Living with alcoholism is too much for most of us, I really like that part of the preamble or is it the closing ? , its so true. It drove me crazy too and I never even knew it. The craziness lessens the more you reach out so your on the right track.
This forum is amazing because where else can you go where the people know exactly where your coming from. The replys you get are like no others because 'normal people' will offer you sympathy and their own definition of your problem, the usual responses are well I would just leave him. Not that helpful or understanding but also easier to dismiss. Then you talk to alanon people and they really, really know what your talking about and the responses can touch a nerve because they are so spot on but its not comfortable or forgettable. It challenges our thinking, doesnt encourage or enable the sick thinking. No sympathy here, compassion though. It comes from the fact that through being challenged on our old thinking we all got a much better way of thinking and we got happier, calmer, grateful and to keep it we need to give it away. Stick with us, keep your open mind, know that we were there and now things are better and they will get better for you too.x
That read like the best thank you I've ever heard....If you have a Just For Today pamphlet or book mark look at the start of the prayer on the back of it. When I read that opening, "Lord make me an instrument..." I understand the prayer because that is what this fellowship is for me...An instrument of HP's peace. ((((hugs))))

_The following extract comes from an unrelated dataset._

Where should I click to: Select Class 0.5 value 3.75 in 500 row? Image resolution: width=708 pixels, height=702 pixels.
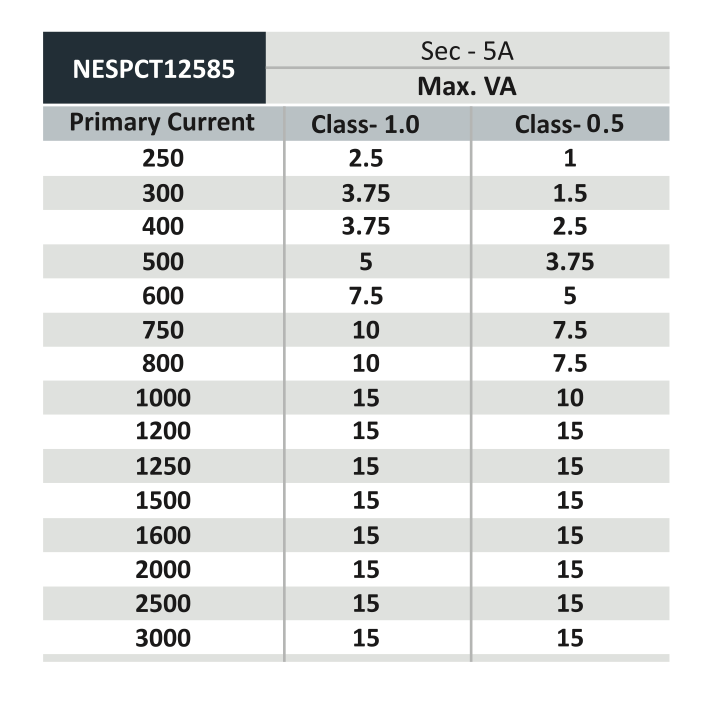[570, 262]
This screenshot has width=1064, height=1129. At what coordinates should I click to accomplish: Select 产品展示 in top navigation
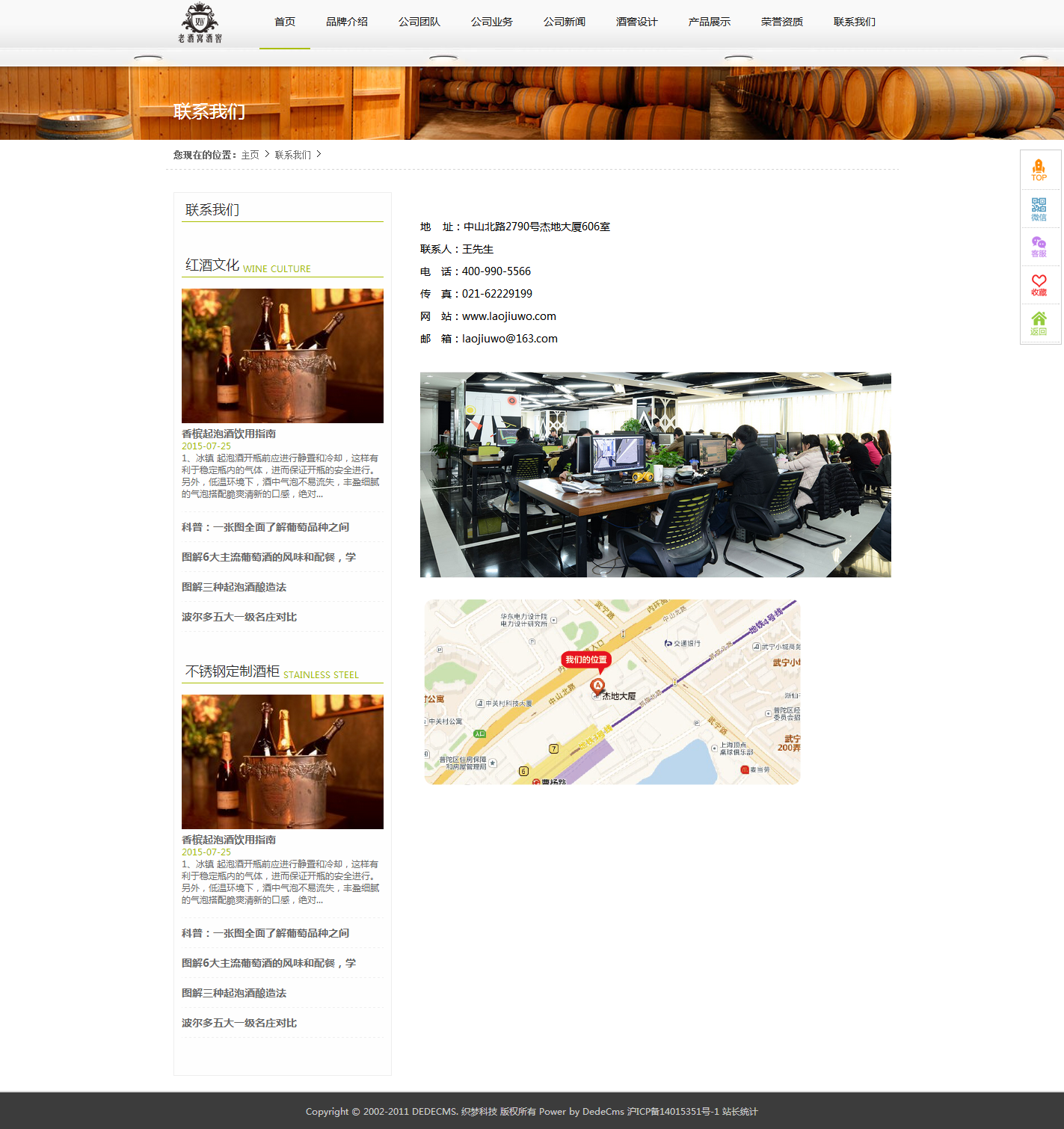pyautogui.click(x=709, y=22)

I don't know if I can convey what I want to say here. It is the who I am in any difficult situation that is most important, and the discovery of who I am may not have occurred to the depth that it has without the path I walked, my partnership with my HP and al anon. It is true, that my hardwiring contains my own addiction of co-dependency, however, I have learned to make the choices that are best for me. I often fail miserably, but now I KNOW my choices through my awareness. This is empowerment and it is available to you and all of us. I recognize the victim when it surfaces to try and manage my life and I say no thank you; HP and I have this. I may wallow a bit, but not for long. So, yes life can be difficult and we can be ecstatic despite the difficulties...that is the gift that recovery can give us.